Collected data entries:
----

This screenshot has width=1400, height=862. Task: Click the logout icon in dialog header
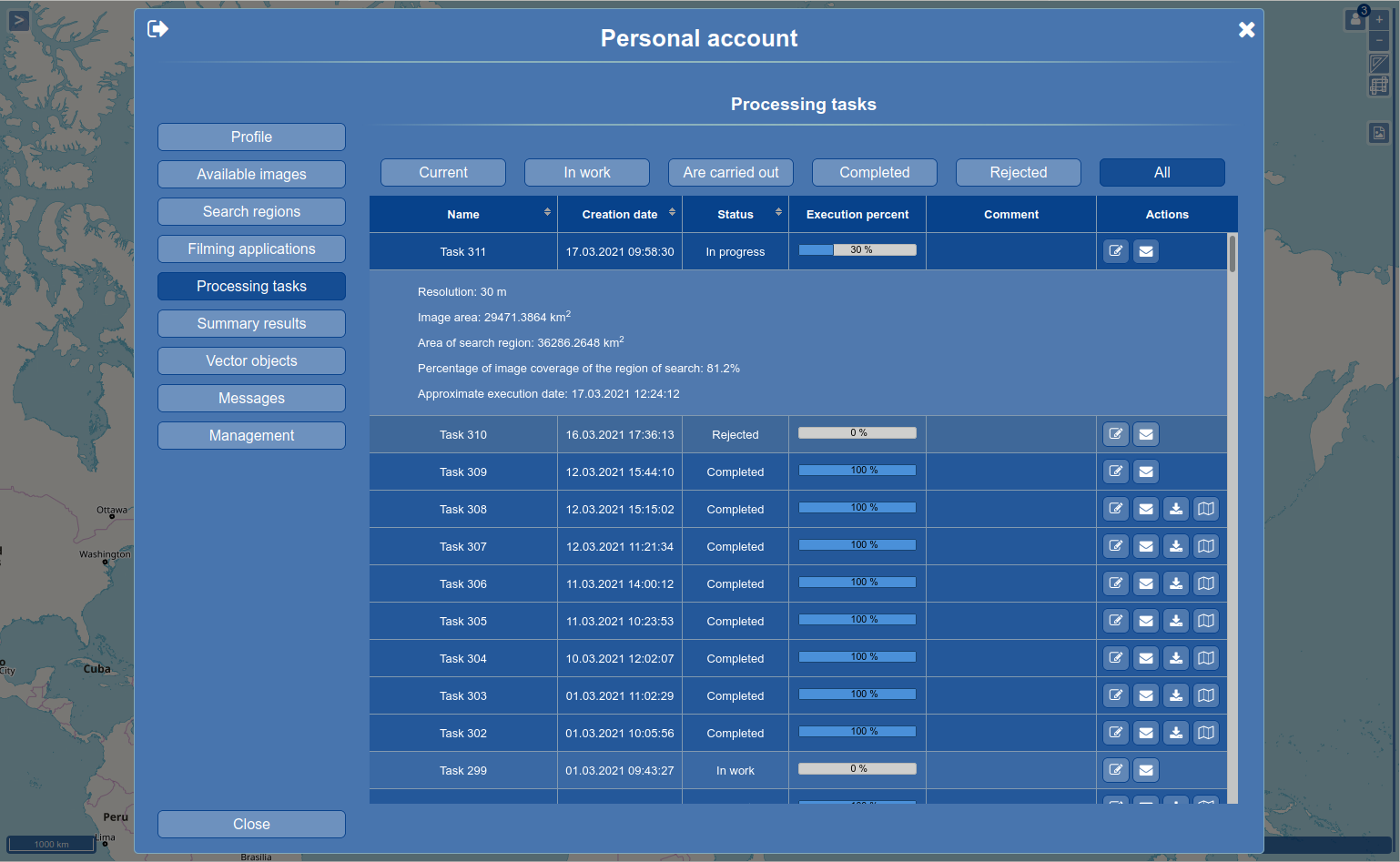157,29
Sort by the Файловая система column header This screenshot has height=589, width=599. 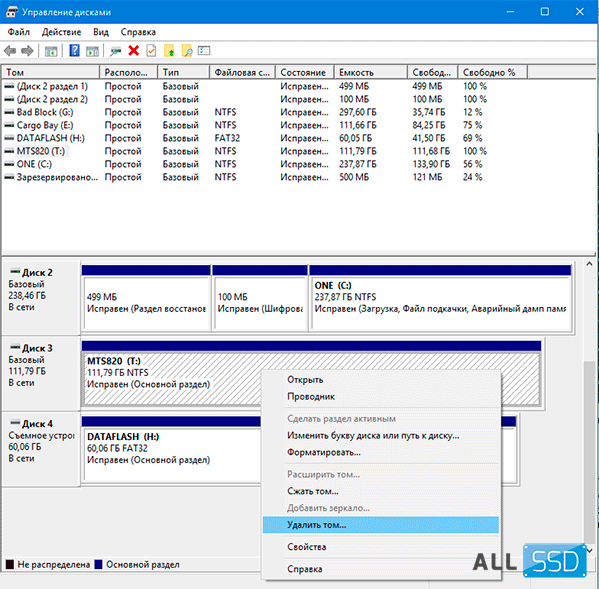[x=242, y=72]
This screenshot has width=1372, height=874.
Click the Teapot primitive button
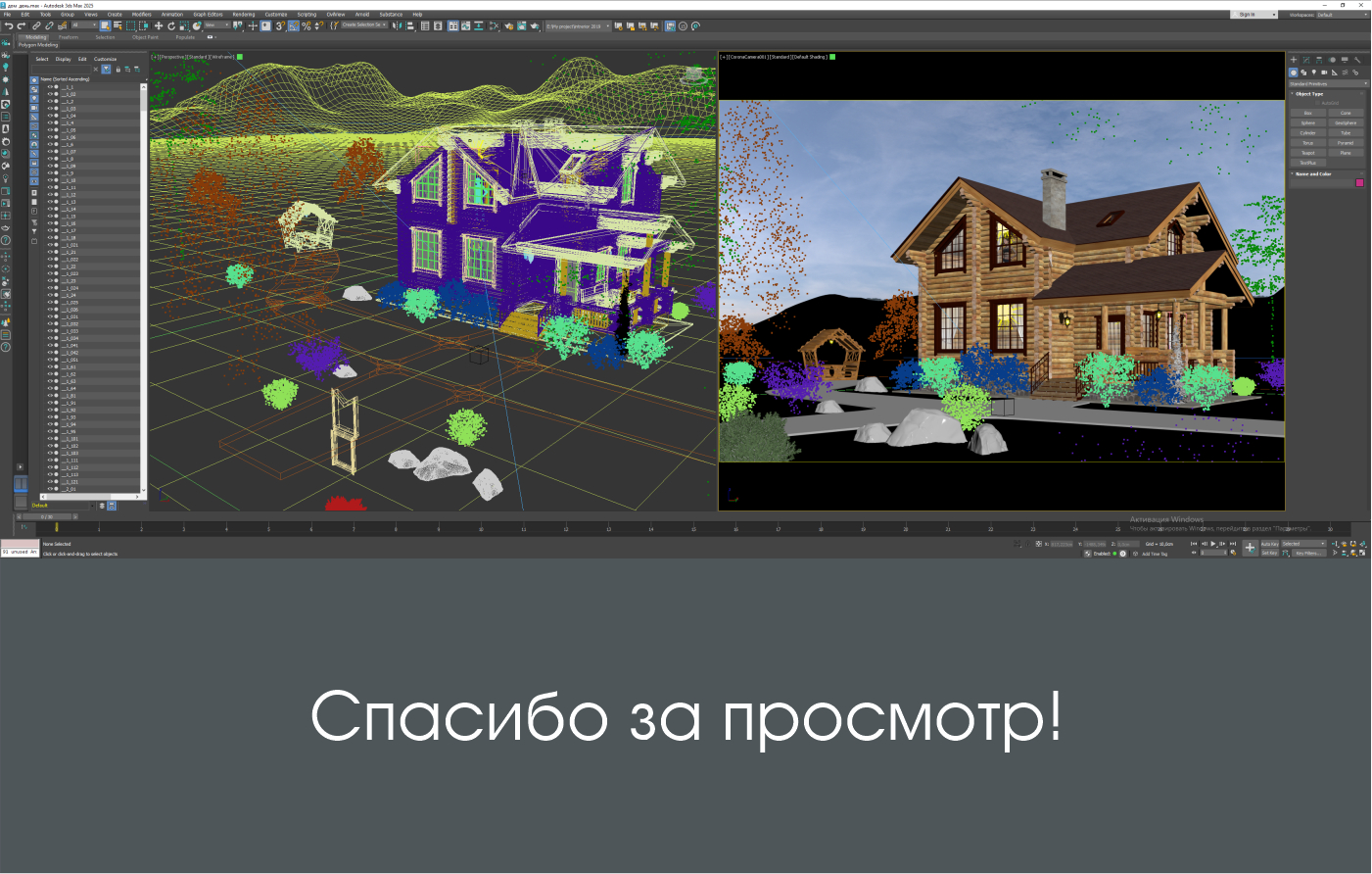1308,153
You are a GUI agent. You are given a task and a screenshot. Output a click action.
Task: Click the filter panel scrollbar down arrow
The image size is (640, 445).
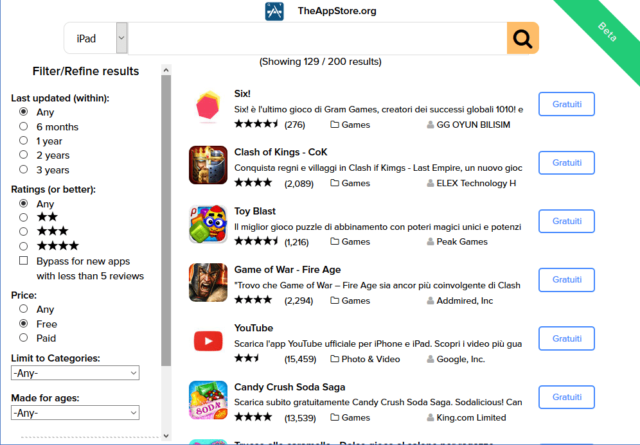click(x=166, y=436)
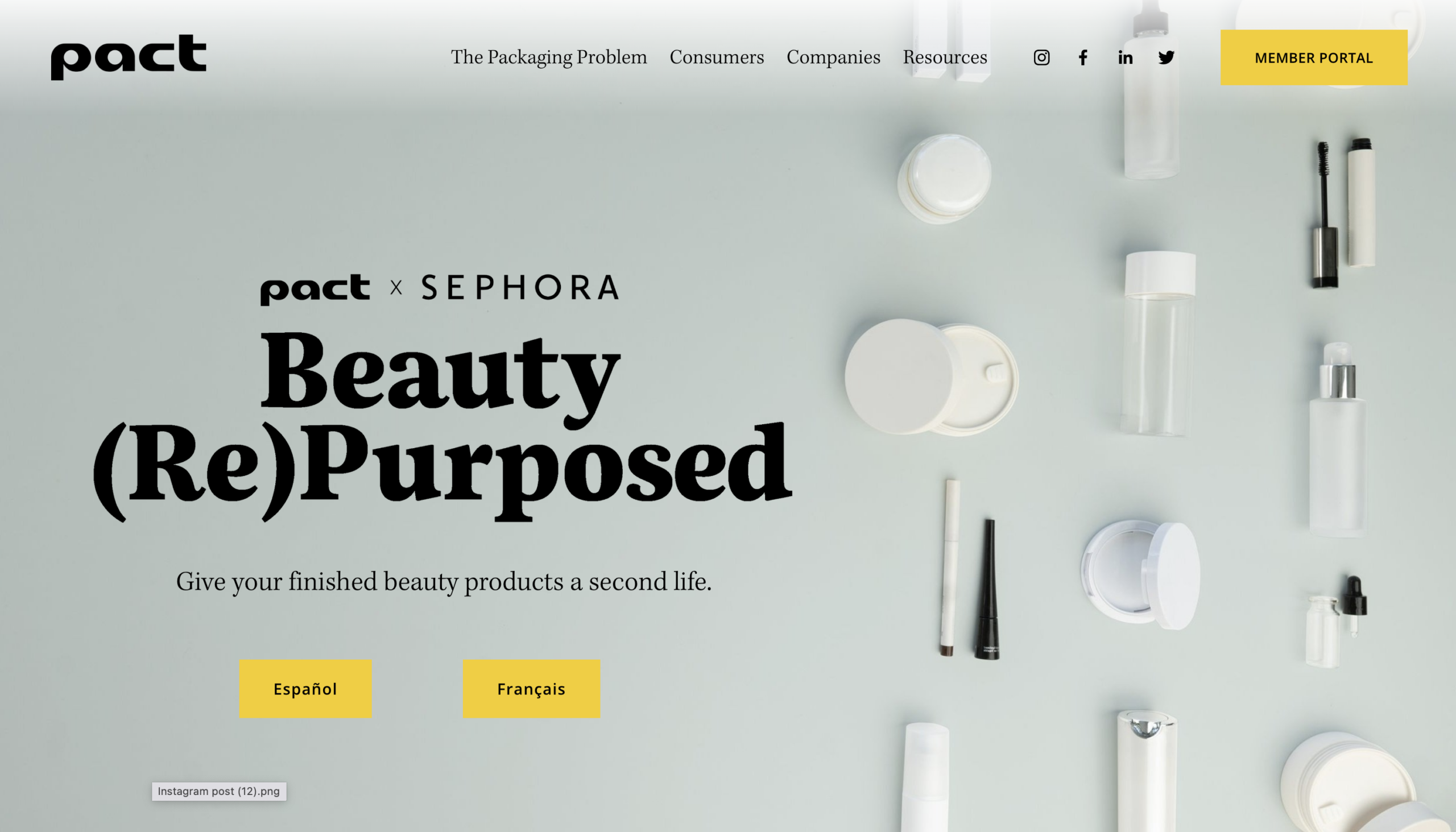
Task: Click the second life tagline text
Action: [444, 582]
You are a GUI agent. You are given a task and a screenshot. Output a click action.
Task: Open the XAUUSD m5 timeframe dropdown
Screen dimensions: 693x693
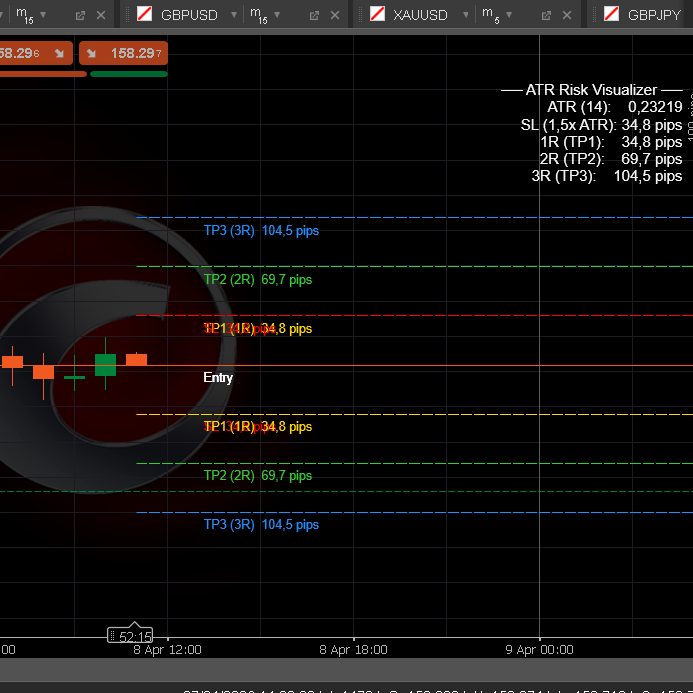click(509, 15)
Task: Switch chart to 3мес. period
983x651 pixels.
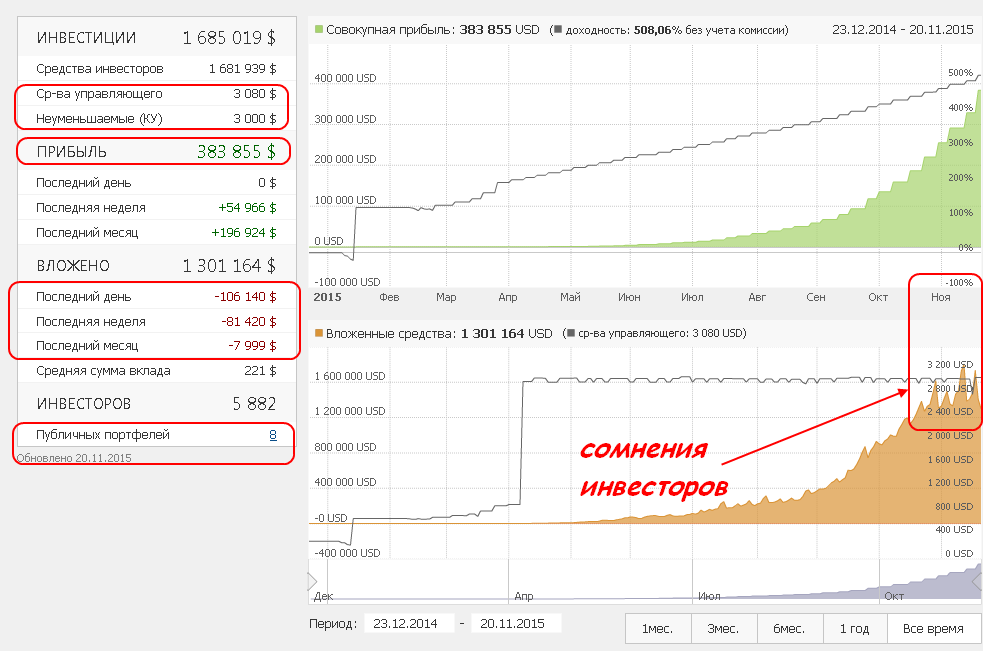Action: [724, 628]
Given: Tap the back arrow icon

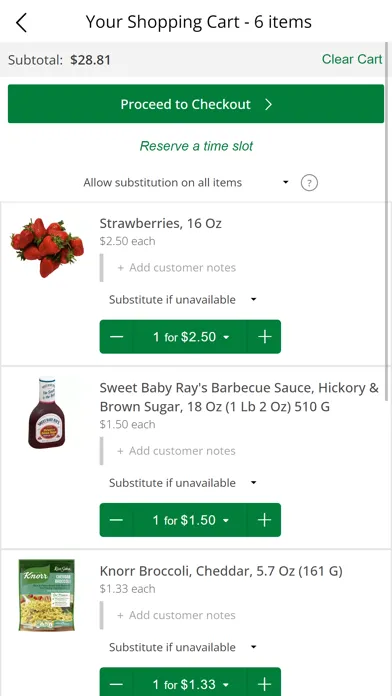Looking at the screenshot, I should (x=21, y=22).
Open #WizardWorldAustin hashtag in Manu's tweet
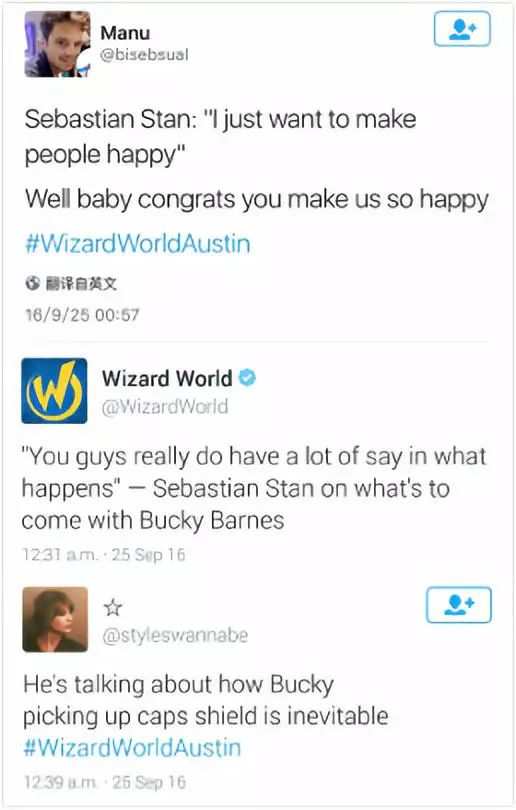The image size is (516, 810). coord(138,243)
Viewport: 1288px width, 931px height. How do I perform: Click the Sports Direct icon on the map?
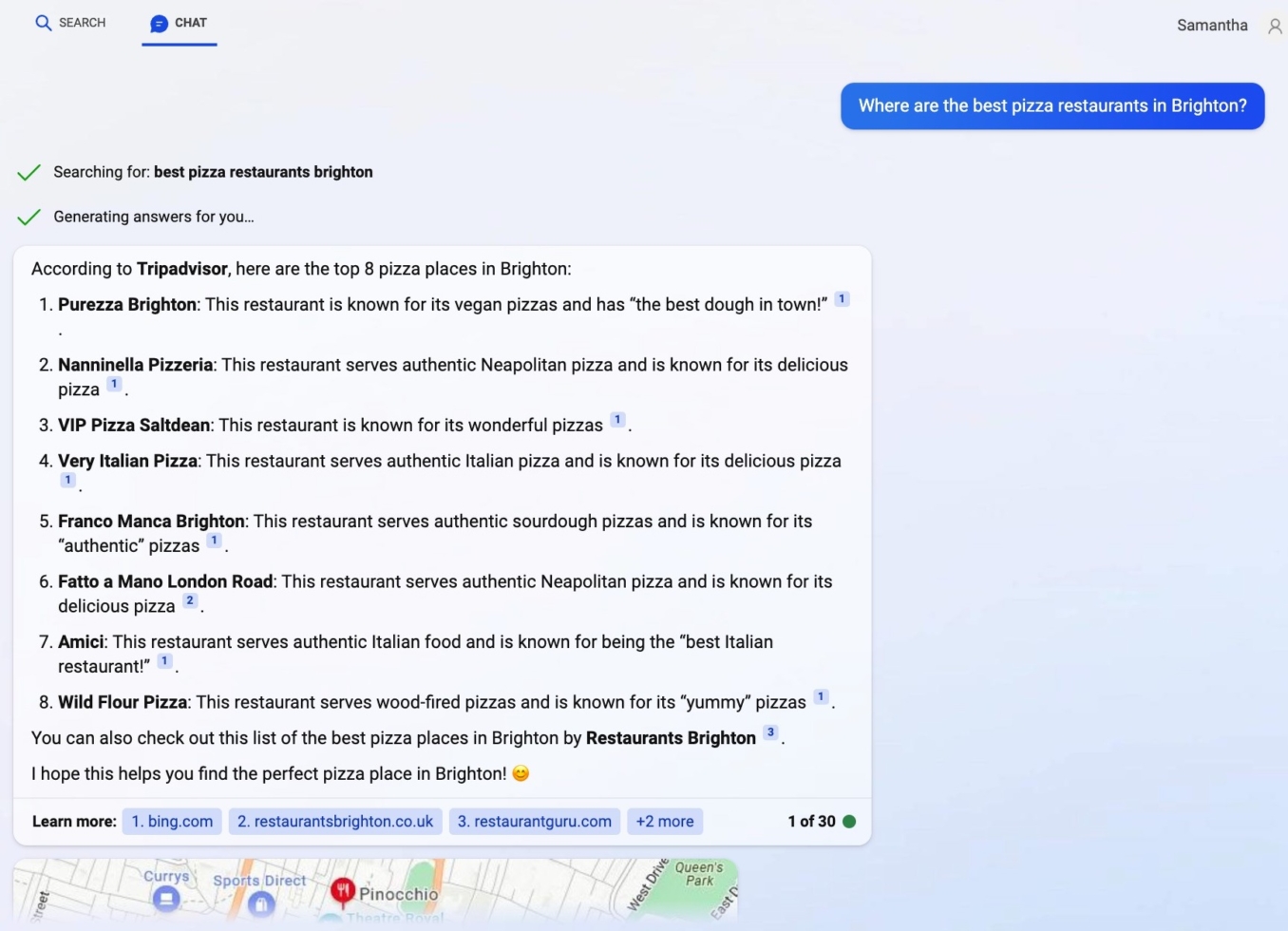[x=262, y=905]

----

▶ _WHAT IS REQUIRED_:
Start at the line that contains "Task: Click the filter" and retype every line through the end of the entries above, both ends included. Exclude all pictures.

▶ _SOLUTION FOR THIS TASK_:
Task: Click the filter panel scrollbar down arrow
The image size is (640, 445).
click(x=166, y=436)
Task: Click the second life tagline text
Action: [444, 582]
You are a GUI agent. You are given a task and a screenshot. Output a click action.
Task: Open the XAUUSD m5 timeframe dropdown
Screen dimensions: 693x693
click(509, 15)
Task: Switch chart to 3мес. period
983x651 pixels.
Action: [724, 628]
Given: Tap the back arrow icon

Looking at the screenshot, I should (x=21, y=22).
Open #WizardWorldAustin hashtag in Manu's tweet
The image size is (516, 810). coord(138,243)
Viewport: 1288px width, 931px height. How do I perform: Click the Sports Direct icon on the map?
[x=262, y=905]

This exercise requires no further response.